Oracle’s self-service Horizon data warehouse uses Autonomous Database to enable developers to spend more time building new features.
“Autonomous Database is a key component of our self-service lakehouse, now at 2.2 petabytes and growing. We use Autonomous Database because we can integrate it tightly with our data lake, because the savings in administration have enabled us to deliver more new functionality to our users, and because it has greatly simplified our self-service strategy.”
Water cooler conversations can be interesting, but when Oracle Cloud Infrastructure (OCI) teams want to know what’s really going on, they go to the Horizon data warehouse. Horizon is the repository of record for over 150 different teams, including engineering, support, finance, capacity planning, and more. Those teams can generate reports or perform analysis on all available data, not just their own. It contains telemetry, log files, application state data, revenue, consumption, and much more.
A key design philosophy of Horizon was to “get out of the way” of users. So almost all aspects of Horizon are self-service, including report generation, onboarding new users, and data governance. Because each partner has different data needs, even loading and transforming new data is self-service. Teams just go to the Horizon portal, identify the data source, format, and transformations needed, while the ingest and extract, transfer, and load (ETL) is done for them, no coding required. All this self-service helps to cut down on support work and improve partner satisfaction. In fact, this creates a virtuous cycle where improved satisfaction and results mean more teams want to join, bringing new data and capabilities for everybody.
Why Oracle chose Autonomous Database
Horizon was built from the ground up alongside OCI, so the first version was built on-premises. As OCI gained more capabilities, the system was moved to the cloud. That on-premises data warehouse needed 1.5 to 2 full-time people to maintain and operate it. At the time of the migration, this was a large fraction of the available resources in the Horizon data warehouse team. Oracle wanted to allocate those resources to developing new functionality, not just keeping the lights on. So Oracle Autonomous Database was selected for analytics and data warehousing because it automated the tasks that were then being performed manually. It also greatly reduced the work needed to make the data warehouse support the self-service strategy of Horizon.
Today, the Horizon data warehouse is provisioned with 120 OCPUs and has over 200 TB of data under management, with a further 2 petabytes in object storage. Those self-service capabilities mean there are more than 1,800 data pipelines and 1,000 analytics dashboards meeting the data and analytics needs of 150-plus partners. Adoption grew over 50% in the last year, with more than 2,000 users every month currently.
Horizon is built using a lakehouse architecture. The data lake is used for raw data, transformations, and staging. Data is moved as needed into the data warehouse, and older data, typically more than 6 months old, is archived back to the data lake.
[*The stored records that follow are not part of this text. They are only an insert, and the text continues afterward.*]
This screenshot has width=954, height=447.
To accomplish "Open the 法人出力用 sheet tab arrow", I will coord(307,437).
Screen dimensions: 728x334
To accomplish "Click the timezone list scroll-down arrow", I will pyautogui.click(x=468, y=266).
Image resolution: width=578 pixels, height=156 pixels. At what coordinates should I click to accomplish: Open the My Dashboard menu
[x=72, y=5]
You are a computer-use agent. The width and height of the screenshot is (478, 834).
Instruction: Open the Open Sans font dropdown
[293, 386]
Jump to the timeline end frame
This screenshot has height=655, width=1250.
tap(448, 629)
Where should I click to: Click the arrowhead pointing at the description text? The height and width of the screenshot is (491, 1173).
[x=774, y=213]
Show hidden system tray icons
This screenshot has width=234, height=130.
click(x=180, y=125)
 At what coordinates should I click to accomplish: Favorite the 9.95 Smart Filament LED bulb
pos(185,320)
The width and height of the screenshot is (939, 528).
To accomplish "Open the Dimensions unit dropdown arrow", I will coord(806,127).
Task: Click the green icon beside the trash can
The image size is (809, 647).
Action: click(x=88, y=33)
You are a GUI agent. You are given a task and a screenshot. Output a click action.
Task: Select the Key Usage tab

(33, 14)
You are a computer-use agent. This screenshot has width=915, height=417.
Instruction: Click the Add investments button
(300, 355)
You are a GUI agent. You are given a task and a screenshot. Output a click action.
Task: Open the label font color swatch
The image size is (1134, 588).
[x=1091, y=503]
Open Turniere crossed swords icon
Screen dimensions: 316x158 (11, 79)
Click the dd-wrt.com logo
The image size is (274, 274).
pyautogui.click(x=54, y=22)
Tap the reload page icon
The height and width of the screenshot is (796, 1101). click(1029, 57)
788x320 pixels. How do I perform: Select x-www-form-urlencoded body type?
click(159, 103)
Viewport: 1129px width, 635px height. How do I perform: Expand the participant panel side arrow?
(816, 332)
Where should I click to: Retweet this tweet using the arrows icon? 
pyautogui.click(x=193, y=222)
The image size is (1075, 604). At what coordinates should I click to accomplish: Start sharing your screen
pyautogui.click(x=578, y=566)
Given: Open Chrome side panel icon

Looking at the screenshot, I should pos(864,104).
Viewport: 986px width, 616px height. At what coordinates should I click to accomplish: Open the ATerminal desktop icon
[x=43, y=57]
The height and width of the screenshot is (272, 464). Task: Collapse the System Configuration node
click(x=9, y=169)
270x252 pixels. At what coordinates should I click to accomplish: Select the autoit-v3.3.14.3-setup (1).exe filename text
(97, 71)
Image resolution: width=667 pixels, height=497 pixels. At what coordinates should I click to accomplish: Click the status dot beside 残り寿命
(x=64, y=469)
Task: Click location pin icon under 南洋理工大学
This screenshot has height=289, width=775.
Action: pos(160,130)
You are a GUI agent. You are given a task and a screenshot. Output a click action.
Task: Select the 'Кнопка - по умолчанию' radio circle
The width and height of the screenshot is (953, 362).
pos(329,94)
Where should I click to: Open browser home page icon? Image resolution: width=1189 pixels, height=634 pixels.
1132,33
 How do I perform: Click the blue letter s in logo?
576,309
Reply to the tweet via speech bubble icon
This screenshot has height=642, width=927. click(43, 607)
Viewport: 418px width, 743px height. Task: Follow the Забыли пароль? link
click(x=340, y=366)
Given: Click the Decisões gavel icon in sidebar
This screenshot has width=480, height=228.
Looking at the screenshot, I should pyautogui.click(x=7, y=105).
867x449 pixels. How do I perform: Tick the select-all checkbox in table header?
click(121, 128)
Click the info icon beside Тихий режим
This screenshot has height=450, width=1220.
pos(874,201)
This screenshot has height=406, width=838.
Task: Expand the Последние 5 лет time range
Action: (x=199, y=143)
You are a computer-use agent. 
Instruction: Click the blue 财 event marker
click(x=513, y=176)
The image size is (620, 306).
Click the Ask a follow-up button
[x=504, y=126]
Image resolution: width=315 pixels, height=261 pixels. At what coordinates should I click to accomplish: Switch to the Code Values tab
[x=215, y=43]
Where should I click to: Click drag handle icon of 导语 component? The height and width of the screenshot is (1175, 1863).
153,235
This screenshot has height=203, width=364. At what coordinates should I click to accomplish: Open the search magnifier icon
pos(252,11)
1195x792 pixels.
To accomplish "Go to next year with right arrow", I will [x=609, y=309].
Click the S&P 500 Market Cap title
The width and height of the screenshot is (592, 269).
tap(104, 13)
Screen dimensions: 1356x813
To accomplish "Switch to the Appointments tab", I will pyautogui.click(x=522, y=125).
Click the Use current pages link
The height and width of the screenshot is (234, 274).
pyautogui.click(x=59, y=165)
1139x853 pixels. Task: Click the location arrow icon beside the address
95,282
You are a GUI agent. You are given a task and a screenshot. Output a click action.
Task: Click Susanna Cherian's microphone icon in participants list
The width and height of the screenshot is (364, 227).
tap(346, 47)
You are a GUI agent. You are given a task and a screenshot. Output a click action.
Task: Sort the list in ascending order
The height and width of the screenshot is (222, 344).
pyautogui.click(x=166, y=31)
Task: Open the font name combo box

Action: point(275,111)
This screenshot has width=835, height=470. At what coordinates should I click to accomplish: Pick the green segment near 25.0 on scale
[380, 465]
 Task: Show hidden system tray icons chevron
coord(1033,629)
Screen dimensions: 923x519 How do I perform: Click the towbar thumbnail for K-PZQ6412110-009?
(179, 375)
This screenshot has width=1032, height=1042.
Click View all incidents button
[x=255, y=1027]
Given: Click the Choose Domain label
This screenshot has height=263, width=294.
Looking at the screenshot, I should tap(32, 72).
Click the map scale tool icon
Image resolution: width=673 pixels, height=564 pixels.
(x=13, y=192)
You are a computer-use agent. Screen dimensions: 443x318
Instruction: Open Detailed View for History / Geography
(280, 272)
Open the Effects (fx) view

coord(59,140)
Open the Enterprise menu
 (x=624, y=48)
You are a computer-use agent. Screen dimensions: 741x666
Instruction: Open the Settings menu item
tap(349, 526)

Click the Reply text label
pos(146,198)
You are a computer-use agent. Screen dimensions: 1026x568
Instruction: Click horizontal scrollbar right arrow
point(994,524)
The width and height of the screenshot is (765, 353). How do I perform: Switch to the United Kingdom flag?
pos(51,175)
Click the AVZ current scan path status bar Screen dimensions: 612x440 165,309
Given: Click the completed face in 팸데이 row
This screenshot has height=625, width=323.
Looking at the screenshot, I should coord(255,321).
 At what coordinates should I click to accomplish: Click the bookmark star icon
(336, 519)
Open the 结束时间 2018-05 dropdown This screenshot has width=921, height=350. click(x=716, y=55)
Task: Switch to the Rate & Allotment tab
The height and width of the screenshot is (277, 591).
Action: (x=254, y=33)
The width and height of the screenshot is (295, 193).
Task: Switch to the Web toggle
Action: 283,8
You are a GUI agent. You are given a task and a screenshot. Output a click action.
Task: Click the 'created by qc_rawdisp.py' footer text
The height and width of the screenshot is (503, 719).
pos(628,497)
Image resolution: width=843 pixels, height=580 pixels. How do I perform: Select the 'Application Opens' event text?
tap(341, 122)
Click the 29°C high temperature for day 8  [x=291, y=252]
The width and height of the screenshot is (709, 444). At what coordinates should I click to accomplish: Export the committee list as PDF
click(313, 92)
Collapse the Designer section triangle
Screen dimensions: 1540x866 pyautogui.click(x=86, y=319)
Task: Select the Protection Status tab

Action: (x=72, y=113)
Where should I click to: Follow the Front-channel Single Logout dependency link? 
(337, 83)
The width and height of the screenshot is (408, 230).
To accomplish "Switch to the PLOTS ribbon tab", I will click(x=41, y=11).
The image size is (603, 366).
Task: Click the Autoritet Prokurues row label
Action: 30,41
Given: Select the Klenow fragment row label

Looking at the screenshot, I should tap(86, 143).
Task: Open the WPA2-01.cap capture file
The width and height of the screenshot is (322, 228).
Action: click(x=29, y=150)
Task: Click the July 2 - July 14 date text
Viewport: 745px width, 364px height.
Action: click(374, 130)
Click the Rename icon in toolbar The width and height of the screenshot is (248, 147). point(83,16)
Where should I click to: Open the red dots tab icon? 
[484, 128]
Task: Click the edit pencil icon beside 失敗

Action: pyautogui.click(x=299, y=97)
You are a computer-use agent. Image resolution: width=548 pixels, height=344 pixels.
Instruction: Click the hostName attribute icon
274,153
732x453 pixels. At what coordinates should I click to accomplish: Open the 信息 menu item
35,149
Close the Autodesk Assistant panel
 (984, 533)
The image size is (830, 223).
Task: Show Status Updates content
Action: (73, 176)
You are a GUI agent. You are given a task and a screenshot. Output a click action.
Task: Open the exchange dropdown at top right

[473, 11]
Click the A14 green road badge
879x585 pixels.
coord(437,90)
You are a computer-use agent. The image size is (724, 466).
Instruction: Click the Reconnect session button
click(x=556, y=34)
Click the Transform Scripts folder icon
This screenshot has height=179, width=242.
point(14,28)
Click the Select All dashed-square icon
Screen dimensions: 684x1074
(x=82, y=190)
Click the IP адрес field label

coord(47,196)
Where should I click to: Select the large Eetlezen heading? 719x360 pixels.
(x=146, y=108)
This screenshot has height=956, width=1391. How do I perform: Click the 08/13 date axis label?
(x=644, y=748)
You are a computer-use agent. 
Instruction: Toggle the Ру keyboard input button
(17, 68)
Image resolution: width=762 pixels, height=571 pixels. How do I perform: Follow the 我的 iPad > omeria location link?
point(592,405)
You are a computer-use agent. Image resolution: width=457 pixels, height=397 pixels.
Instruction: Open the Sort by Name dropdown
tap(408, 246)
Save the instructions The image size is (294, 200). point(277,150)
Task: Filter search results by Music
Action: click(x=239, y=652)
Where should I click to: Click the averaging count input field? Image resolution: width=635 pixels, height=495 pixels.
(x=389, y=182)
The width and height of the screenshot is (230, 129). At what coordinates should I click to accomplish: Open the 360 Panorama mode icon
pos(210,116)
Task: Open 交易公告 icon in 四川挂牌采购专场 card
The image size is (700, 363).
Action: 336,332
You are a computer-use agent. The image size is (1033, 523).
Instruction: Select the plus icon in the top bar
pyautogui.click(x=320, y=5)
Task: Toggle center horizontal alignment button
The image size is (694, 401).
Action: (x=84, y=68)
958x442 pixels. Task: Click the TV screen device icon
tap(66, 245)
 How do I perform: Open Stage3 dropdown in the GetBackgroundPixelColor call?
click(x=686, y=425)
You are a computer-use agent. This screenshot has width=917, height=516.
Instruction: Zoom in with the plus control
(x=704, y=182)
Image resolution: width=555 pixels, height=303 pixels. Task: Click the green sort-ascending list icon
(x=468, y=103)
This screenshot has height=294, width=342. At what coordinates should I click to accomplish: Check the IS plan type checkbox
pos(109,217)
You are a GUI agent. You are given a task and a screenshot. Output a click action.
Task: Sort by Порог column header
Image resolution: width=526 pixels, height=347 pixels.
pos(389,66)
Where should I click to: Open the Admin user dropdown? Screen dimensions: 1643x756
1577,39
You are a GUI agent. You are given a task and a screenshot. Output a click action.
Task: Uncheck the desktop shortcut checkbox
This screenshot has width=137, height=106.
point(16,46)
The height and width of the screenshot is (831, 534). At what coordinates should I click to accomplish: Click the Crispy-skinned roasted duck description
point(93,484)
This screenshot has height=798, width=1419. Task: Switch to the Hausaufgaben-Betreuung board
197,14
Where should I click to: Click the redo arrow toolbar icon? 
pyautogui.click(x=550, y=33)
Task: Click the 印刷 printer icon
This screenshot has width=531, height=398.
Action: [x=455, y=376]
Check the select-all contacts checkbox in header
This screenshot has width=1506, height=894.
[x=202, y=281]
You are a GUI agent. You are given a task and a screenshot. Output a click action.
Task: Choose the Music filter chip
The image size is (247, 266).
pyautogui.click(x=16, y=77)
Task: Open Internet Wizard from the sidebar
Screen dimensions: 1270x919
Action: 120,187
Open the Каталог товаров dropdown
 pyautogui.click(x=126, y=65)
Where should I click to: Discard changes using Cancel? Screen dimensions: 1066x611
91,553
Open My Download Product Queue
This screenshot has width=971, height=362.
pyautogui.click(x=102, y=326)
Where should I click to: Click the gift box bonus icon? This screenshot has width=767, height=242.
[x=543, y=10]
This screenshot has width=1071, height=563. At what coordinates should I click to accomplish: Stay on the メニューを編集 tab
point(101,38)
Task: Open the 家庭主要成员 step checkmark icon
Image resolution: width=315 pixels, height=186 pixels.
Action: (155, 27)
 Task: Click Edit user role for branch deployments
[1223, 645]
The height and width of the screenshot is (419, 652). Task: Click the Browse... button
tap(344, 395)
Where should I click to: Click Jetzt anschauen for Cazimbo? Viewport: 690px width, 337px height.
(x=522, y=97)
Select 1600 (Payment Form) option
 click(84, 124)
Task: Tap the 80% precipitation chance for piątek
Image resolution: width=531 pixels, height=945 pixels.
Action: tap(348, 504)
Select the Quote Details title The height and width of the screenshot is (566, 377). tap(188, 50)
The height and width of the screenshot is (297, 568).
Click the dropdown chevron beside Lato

Archived data is still accessible (via external tables) so partners can continue to use their existing tools to run analytics on older data.
Building a lakehouse requires a whole platform, not just a data lake and a data warehouse. Horizon uses over 10 OCI tools, including OCI Data Flow, OCI Data Catalog, and many other infrastructure services. The Horizon self-service model already supports Oracle Analytics Cloud for analysts. The company is investigating adding machine learning services to simplify access for data scientists.
Horizon is a business-critical system. If it’s not working, then the business sees an immediate impact. So Horizon is protected in two ways. First, Autonomous Data Guard provides failover. Like Horizon itself, Data Guard is self-service—one click and you’re done. Being up and running is necessary but not sufficient. To ensure suitable levels of performance, autoscaling is enabled (also a single click) so additional OCPUs are added autonomously when needed to meet transient demand.
Administering the non-autonomous database no longer requires up to two full-time employees. The value that brings to the Horizon data warehouse team is much more than a cost savings. Those people are now part of a larger group extending and modernizing the system, or adding new functionality. The practical effect is that the team can now accept most feature requests, while partners are happier with the service provided, which is reflected in significantly increased adoption. Perhaps best of all, there are now no more late-night calls to address database issues, so everybody sleeps better.
Autonomous Database is a core component of an enterprise-scale lakehouse, with well over 2 petabytes of data serving more than 150 teams. As it does with every customer, it saves on administration costs and downtime. But the big story is what that savings enables. Autonomous operations have been key to the self-service model that has been so successful at increasing adoption and user satisfaction. And because the Horizon data warehouse team has been freed up to do higher-value work supporting the business, rather than performing database administration, it has also helped to increase team morale.